Excerpted passage:
━━━━━━━━━━━━━━━━━━━━━━━━━━━━━━

Journal of Cell Science & Therapy
Open Access

ISSN: 2157-7013

+44 1300 500008

Abstract

Ethical Perspectives on Stem Cell-based Cellular Therapies for Neurodegenerative Diseases

Mette Ebbesen, Finn Skou Pedersen, Svend Andersen and Thomas G. Jensen

The effect of stem cell-based therapies for neurodegenerative diseases such as Alzheimer disease, Huntington disease, and Parkinson disease are currently being investigated. Here we specify possible therapeutic effects and possible side effects for patients and conclude that cellular therapies may have benefits for patients. The side effect described most commonly in the literature is the risk of tumor formation by stem cells not fully differentiated into neurons when transplanted or following viral transduction and subsequent differentiation to create induced pluripotent stem cells. This risk may be avoided by differentiating stem cells in culture before transplantation.

━━━━━━━━━━━━━━━━━━━━━━━━━━━━━━

(Collected data)
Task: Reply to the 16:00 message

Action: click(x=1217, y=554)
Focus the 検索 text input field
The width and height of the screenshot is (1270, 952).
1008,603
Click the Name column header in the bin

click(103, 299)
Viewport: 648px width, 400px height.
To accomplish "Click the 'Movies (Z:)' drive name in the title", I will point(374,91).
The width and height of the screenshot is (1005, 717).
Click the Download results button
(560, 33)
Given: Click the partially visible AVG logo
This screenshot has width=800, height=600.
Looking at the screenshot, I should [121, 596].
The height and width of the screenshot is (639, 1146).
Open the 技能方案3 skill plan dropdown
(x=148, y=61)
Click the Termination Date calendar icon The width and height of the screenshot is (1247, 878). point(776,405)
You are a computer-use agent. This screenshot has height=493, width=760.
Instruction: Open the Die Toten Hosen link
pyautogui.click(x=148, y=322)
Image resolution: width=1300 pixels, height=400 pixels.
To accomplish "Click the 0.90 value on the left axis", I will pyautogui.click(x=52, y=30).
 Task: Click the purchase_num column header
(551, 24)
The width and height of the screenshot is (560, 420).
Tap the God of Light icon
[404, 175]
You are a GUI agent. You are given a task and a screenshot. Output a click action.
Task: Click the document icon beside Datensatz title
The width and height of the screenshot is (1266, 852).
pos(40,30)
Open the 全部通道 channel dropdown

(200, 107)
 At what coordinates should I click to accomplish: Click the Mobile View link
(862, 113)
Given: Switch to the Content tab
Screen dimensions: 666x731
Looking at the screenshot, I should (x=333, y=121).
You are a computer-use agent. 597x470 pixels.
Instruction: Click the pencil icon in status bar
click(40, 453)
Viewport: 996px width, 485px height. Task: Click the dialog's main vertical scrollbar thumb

━━━━━━━━━━━━━━━━━━━━━━━━━━━━━━

Tasks to perform:
1) Answer these questions about the stem cell therapy abstract:
(a) Which three neurodegenerative diseases does it name?
(b) Which side effect does it say is described most commonly in the literature?
(c) What step before transplantation may avoid the risk of tumor formation?
2) Carry on the abstract about stem cell therapies for neurodegenerative diseases from its final sentence.

Answers to each task:
1)
(a) Alzheimer disease, Huntington disease, and Parkinson disease.
(b) The risk of tumor formation by stem cells not fully differentiated into neurons.
(c) Differentiating stem cells in culture before transplantation.

2)
Here we argue that the following ethical considerations are important for clinical trials: Informed consent of research subjects or patients, specification of possible therapeutic effects, risk analysis of possible side effects, equitable access of patients to clinical trials, and adequate compensation should be paid to research subjects or patients. We clarify that the related ethical principles are respect for autonomy, beneficence, nonmaleficence, and justice and that the ethical theory of the American ethicists Tom L. Beauchamp and James F. Childress is based on these principles. We show that this theory is useful for analyzing complex ethical cases of biomedicine by using cellular therapy for neurodegenerative diseases as a model system. We go through the three steps in an ethical case analysis using Beauchamp and Childress’ principles.
 
We explain that the ethical issues of using stem cells for therapies for neurodegenerative diseases often referred to in the literature are related to the moral status of the blastocyst and the developing embryo. We believe that these are to be seen as potential human life with increasing moral status during development. We propose that they should be treated with increasing respect and only used for research where no other cells as source for transplantation are available.